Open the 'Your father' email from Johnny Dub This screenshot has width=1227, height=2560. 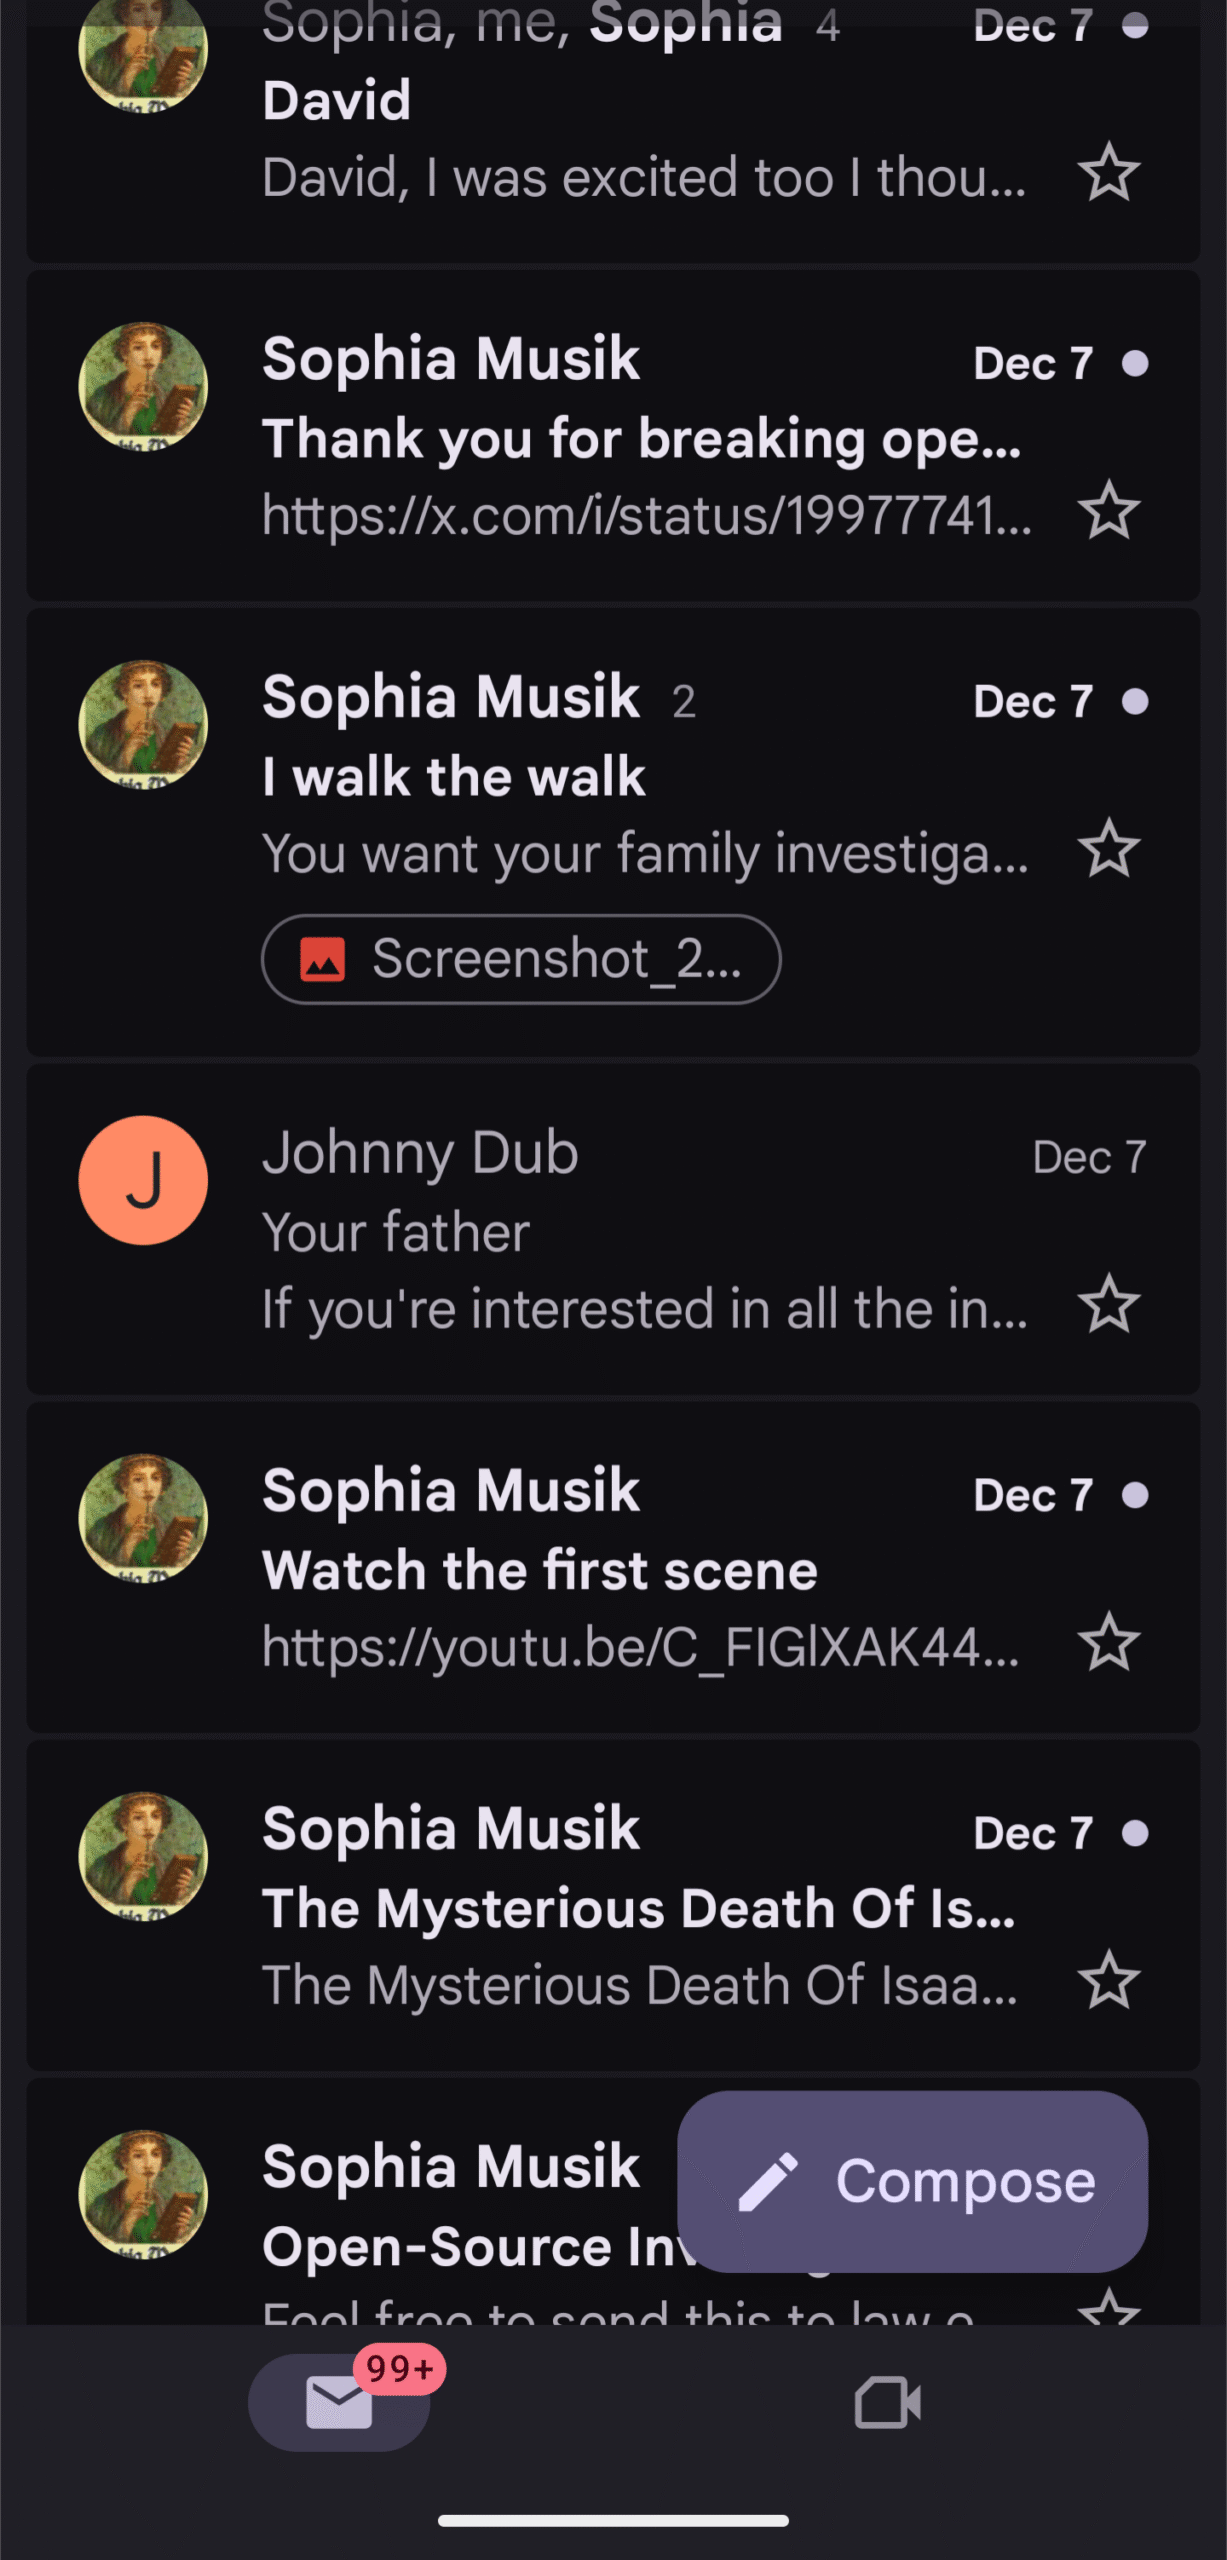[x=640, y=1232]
:::
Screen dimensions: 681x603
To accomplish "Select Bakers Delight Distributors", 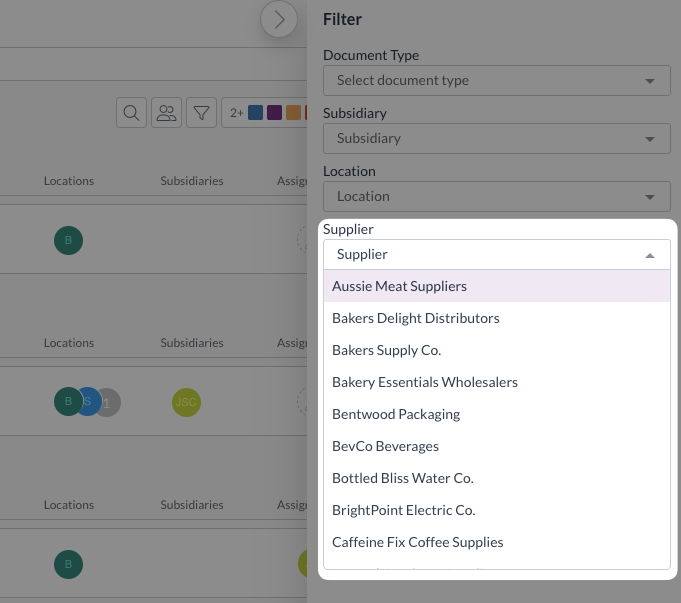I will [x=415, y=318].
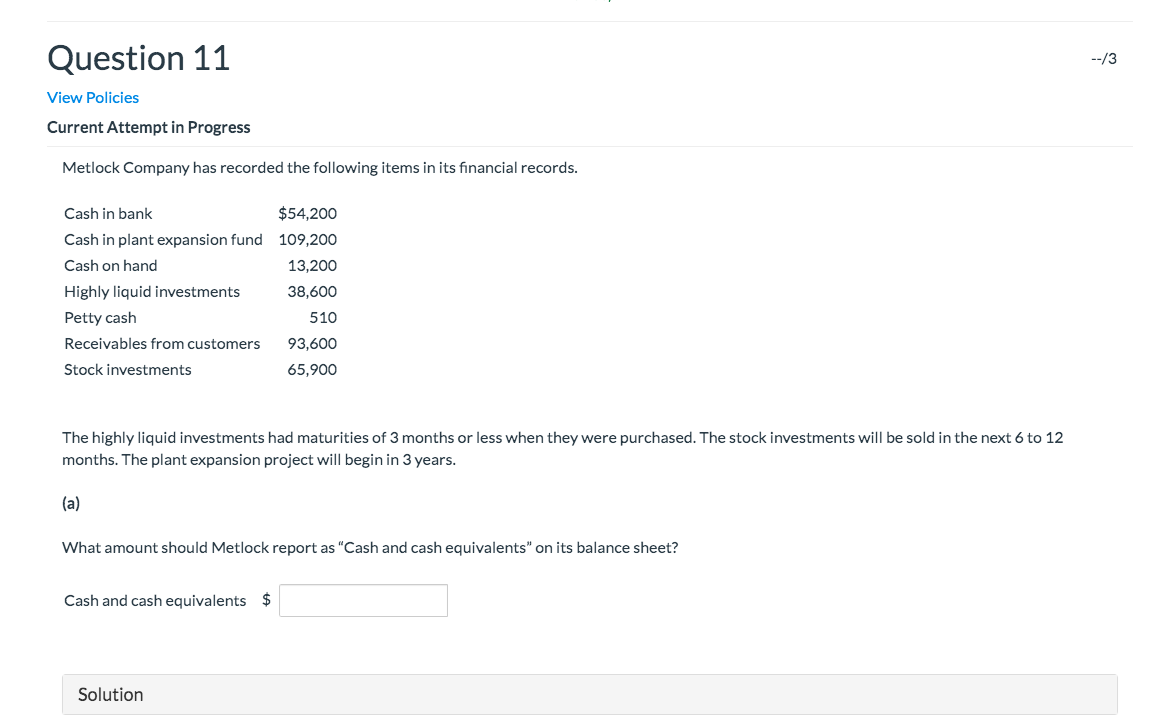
:::
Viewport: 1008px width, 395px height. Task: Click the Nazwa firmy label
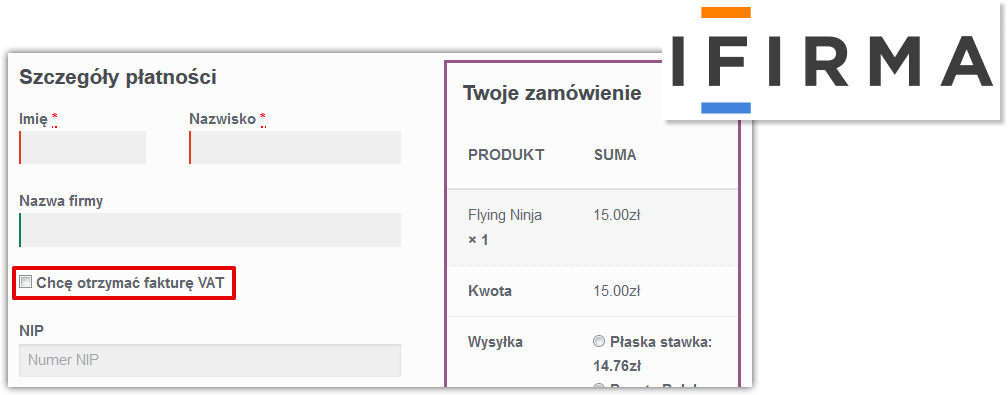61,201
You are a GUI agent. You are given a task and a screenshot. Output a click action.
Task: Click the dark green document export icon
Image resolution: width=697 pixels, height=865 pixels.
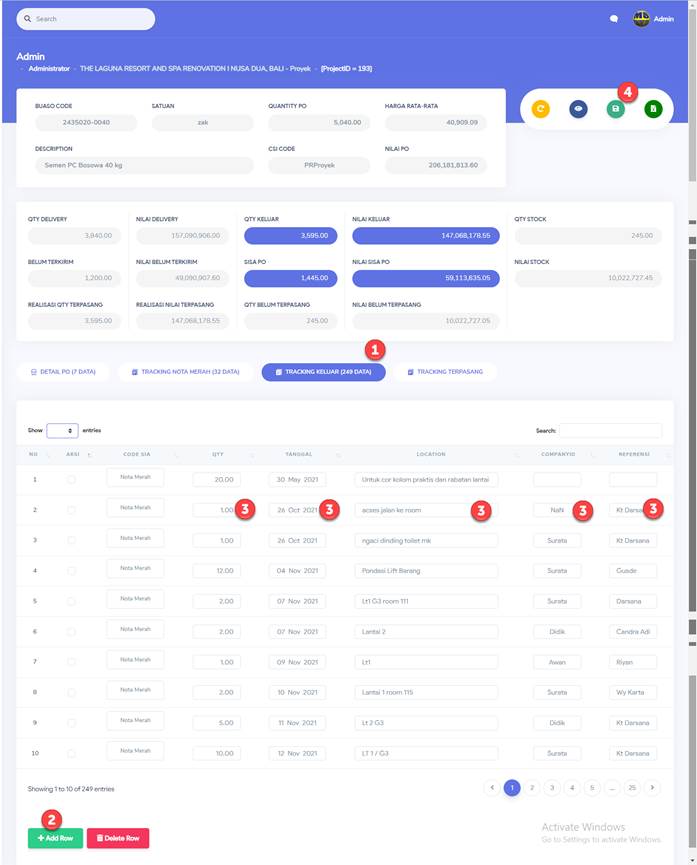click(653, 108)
:::
Rewrite everything from the line that contains "You are a GUI" down to the line that contains "click(653, 108)", keeping every line in full but scaling the coordinates in the answers by 1.35, rounded to whole numbers with halves going up. Leave every other number as it is, and leave the pictures out.

▶ Written reply
You are a GUI agent. You are given a task and a screenshot. Output a click action.
Task: Click the dark green document export icon
Image resolution: width=697 pixels, height=865 pixels.
click(882, 146)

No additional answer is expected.